Dataset records:
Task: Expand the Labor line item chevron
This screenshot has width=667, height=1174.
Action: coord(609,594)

---

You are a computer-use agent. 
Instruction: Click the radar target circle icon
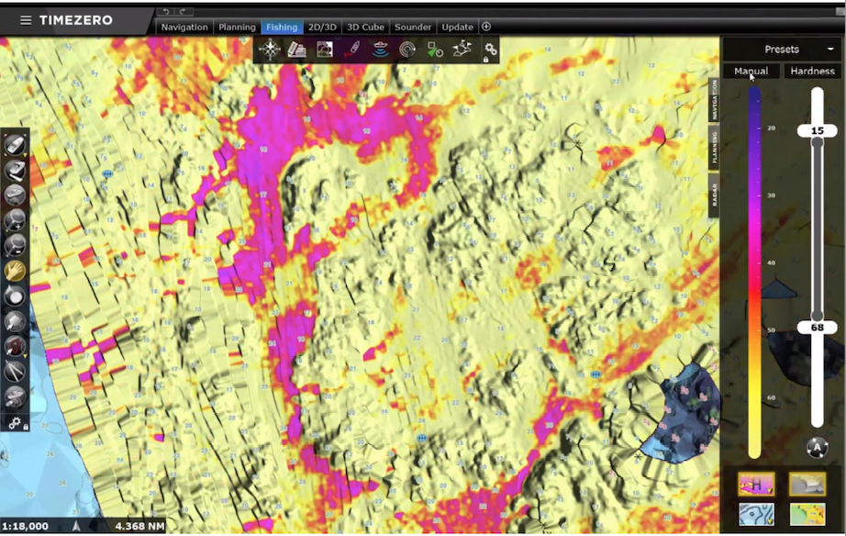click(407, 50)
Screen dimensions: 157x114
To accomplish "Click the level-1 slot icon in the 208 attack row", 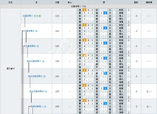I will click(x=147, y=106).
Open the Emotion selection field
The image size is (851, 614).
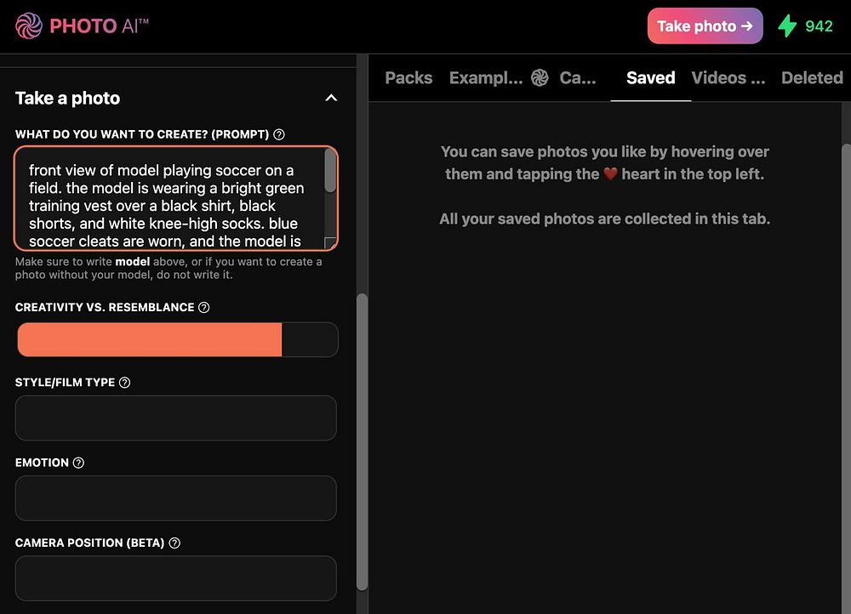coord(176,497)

What to work on:
Reproduce the data verbatim, from the line containing "Task: Expand the Labor line item chevron" through the line containing "Action: coord(609,594)", both lines included.

Completed task:
Task: Expand the Labor line item chevron
This screenshot has width=667, height=1174.
Action: coord(609,594)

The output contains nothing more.